Pour l’Avocate générale, cela ne fait aucun doute : « l’intention homicidaire est bien là. Vous visiez des policiers, n’importe lequel faisait l’affaire. La force avec laquelle vous avez frappé le crâne était une force moindre que celle que vous espériez mettre. » Elle demande à ce que Farid Ikken soit condamné à la même peine que Monsieur El Hamahmi dans l’affaire de l’attaque des militaires au Carrousel du Louvre en février 2017, soit 30 ans de réclusion criminelle, avec une peine de sûreté des 2/3.

Pour assurer sa défense, Farid Ikken reprend la parole une nouvelle fois lui-même, empêchant son avocate de parler comme il l’a fait durant tout le procès.

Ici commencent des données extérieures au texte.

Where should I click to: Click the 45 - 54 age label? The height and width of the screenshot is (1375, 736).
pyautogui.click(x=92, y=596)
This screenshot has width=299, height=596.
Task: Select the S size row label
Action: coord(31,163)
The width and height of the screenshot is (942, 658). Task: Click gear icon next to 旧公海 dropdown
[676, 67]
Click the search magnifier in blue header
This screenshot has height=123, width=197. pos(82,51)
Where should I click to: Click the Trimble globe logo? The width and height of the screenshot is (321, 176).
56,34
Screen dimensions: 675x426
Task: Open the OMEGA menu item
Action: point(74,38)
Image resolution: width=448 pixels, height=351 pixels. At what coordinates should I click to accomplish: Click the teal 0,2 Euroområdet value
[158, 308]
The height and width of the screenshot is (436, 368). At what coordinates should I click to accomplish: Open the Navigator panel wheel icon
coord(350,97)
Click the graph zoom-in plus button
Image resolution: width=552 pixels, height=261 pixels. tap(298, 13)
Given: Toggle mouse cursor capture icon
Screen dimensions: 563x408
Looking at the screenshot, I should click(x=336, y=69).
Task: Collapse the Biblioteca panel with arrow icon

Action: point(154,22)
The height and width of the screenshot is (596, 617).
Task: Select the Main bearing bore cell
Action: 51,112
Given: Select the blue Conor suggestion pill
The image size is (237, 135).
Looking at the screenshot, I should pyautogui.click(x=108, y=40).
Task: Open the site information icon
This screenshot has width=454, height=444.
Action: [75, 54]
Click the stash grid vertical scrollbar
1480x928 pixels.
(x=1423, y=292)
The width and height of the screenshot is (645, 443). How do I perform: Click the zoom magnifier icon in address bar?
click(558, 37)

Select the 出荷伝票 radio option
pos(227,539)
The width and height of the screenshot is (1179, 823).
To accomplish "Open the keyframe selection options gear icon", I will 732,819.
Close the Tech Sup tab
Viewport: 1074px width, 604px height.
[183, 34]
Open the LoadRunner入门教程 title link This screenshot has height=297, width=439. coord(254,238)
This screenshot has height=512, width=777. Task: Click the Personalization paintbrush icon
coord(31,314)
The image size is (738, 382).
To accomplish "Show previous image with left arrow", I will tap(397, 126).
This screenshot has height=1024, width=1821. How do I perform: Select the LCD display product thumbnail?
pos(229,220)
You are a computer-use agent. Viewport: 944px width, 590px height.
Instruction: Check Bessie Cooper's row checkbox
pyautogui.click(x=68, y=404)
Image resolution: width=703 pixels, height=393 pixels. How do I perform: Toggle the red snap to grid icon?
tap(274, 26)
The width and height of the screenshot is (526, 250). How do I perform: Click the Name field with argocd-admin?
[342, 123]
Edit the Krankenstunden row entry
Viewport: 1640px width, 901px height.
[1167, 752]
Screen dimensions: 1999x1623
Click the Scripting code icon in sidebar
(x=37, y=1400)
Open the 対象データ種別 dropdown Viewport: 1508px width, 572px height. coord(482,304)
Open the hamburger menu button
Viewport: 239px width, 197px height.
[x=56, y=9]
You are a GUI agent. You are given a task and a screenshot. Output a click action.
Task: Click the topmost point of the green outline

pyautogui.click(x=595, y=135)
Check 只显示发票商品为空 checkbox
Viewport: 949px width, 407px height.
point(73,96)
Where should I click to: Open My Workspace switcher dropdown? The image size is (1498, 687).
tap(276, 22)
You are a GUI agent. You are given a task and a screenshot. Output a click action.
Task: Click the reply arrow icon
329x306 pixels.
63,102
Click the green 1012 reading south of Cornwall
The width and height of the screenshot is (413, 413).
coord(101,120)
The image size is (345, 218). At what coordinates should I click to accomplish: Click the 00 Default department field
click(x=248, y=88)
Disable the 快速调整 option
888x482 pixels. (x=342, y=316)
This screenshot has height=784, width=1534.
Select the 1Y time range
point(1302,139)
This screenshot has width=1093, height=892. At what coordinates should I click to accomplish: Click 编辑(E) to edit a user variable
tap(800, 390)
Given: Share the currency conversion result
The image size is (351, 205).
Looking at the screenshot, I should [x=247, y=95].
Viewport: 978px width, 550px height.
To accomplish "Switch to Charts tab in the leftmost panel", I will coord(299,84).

Il concède que l’appel formé est une façon de défendre ses frères et sœurs en Irak et en Syrie. Il réfute en revanche ce que le ministère public nomme « son échec » sur le plan universitaire : « Je ne crois pas que la communauté universitaire et scientifique soit d’accord avec vous. Ce que vous avez déclaré sur ma personnalité et ma personne, je crois que vous avez fait un portrait complètement erroné et éloigné de la réalité. » S’agissant des parties civiles présentes à l’audience, il dit espérer qu’elles retrouvent une « vie normale. (...) C’est dommage que les victimes en France des attentats ne soient pas mortes pour la France mais pour la guerre en Irak et en Syrie, pour Israël. ».

Le verdict tombe à 19h00 : Farid Ikken est condamné à 30 ans de réclusion criminelle avec une période de sûreté des 2/3, une interdiction définitive du territoire français ainsi qu’une interdiction de porter des armes de catégorie A ou B pour 15 ans. Son nom sera également inscrit au Fijait. La Cour d’assises spéciale de Paris a donc alourdi sa peine en ajoutant deux ans de prison supplémentaires par rapport à sa condamnation de 2020 où il avait écopé de 28 années de réclusion criminelle.